A Garfield Park train led by a Baldie 4000-series car enters the Loop through the temporary Tower 22 in this view looking north in 1955. The track the train is on runs through the former Wells Street Terminal. The Quincy station is visible in the background. For a larger view, click here. (Photo from the CTA Collection)

Tower 22
Wells Street between Van Buren Street and Jackson Boulevard, Loop

Service Notes:

Services:

Loop

Quick Facts:

Established: October 11, 1955
Original Line: Loop Elevated and Garfield Park Line
Rebuilt: n/a
Status: Demolished, junction removed

 

Profile:

As part of the construction of the Congress Line to the replace the Garfield Park elevated, as well as the desire to remove the elevated track structure from over Market Street so that it could be reconstructed into the double-deck Wacker Drive, a new connection was devised to get trains from the West Side to downtown. In the end, Congress trains were be routed into the Milwaukee-Dearborn Subway, removing Garfield trains (which would be rerouted via the new Congress Line) from the Loop. This would eliminate the need for the western access to the Loop via the Metropolitan main line, although it was eliminated in stages.

On October 11, 1955, the connector between the Met main line and the Loop via Van Buren and Market streets, connecting at the southwest corner of the Loop Elevated quadrangle, was taken out of service. This closed Tower 8, with the tracks, switches, and tower removed in short order. The Congress Line and its connection to the Milwaukee-Dearborn Subway were not ready yet, so a new, temporary connection to the Garfield Line was established half-block north by breaking through the abandoned stub-end Wells Street Terminal, which fronted on the Loop Elevated just south of Quincy station.

In spring of 1955, the top two floors of the Wells Street Terminal headhouse were removed, The two northern stub tracks were extended through the old station and into a new connection to the Loop, with the south track turning south onto Wells Street, branching and connecting to both the Inner and Outer Loop tracks, to allow inbound trains onto the Loop (the Loop was operated uni-directionally at the time, with traffic moving counterclockwise on both tracks). A similar connection was made from the north from both the Inner and Outer Loop onto the north track. A diamond hand-throw crossover was located west of the junction and the two south tracks of the old Wells Street Terminal were left for emergency storage use, with hand-throw switches connecting them to the main west of Franklin Street.

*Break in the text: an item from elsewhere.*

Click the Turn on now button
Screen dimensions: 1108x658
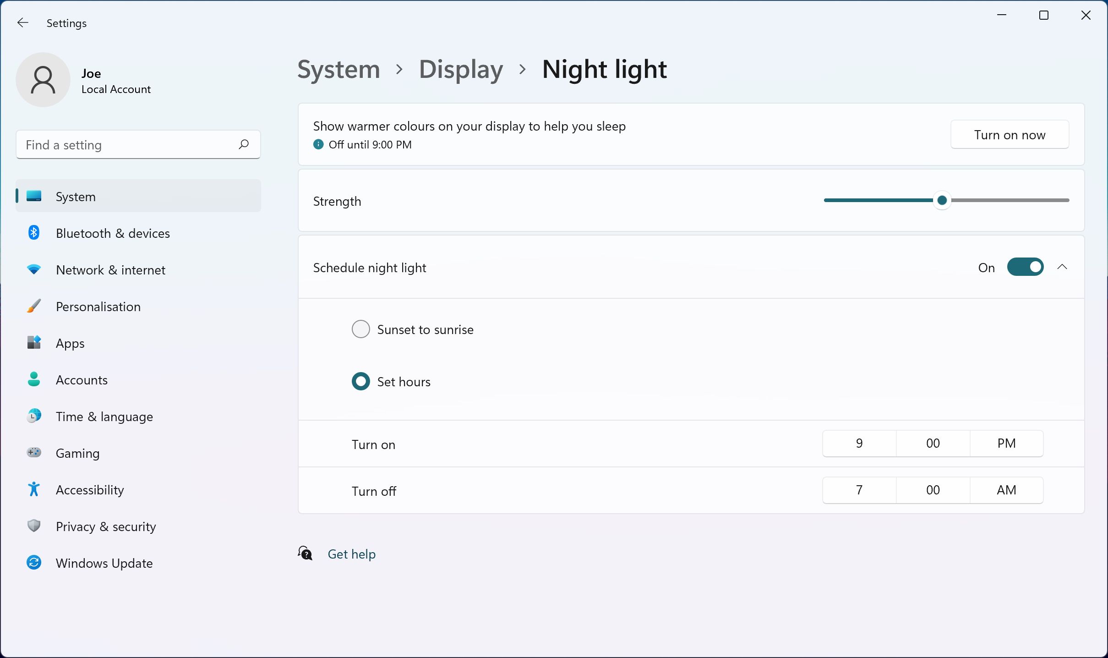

A simple two-story interlocking tower was built in the middle the junction, west of the Outer Loop track, to control the interlocking. The new junction, dubbed Tower 22, went into service on October 11, 1955.

Tower 22 and its associated junction remained in use until June 22, 1958, when the new Congress Line opened and all services here were rerouted via the Congress and Milwaukee-Dearborn Subway. At that time the interlocking was converted to hand-throw switches. The tracks were demolished west of Wacker Drive, leaving just a four-track stub (two mains and two siding tracks) from Wells to Wacker. The stub tracks remained for several years as a seldom-used siding for work trains and emergency storage. The removal of the Met's old Scherzer Rolling Lift Bridge in 1961 precluded any connection between the terminal and a line, existing or proposed, to the west. The junction and remnants of the terminal between Wells and Wacker remained until they were removed from service on July 17, 1964 and finally demolished in August 1964.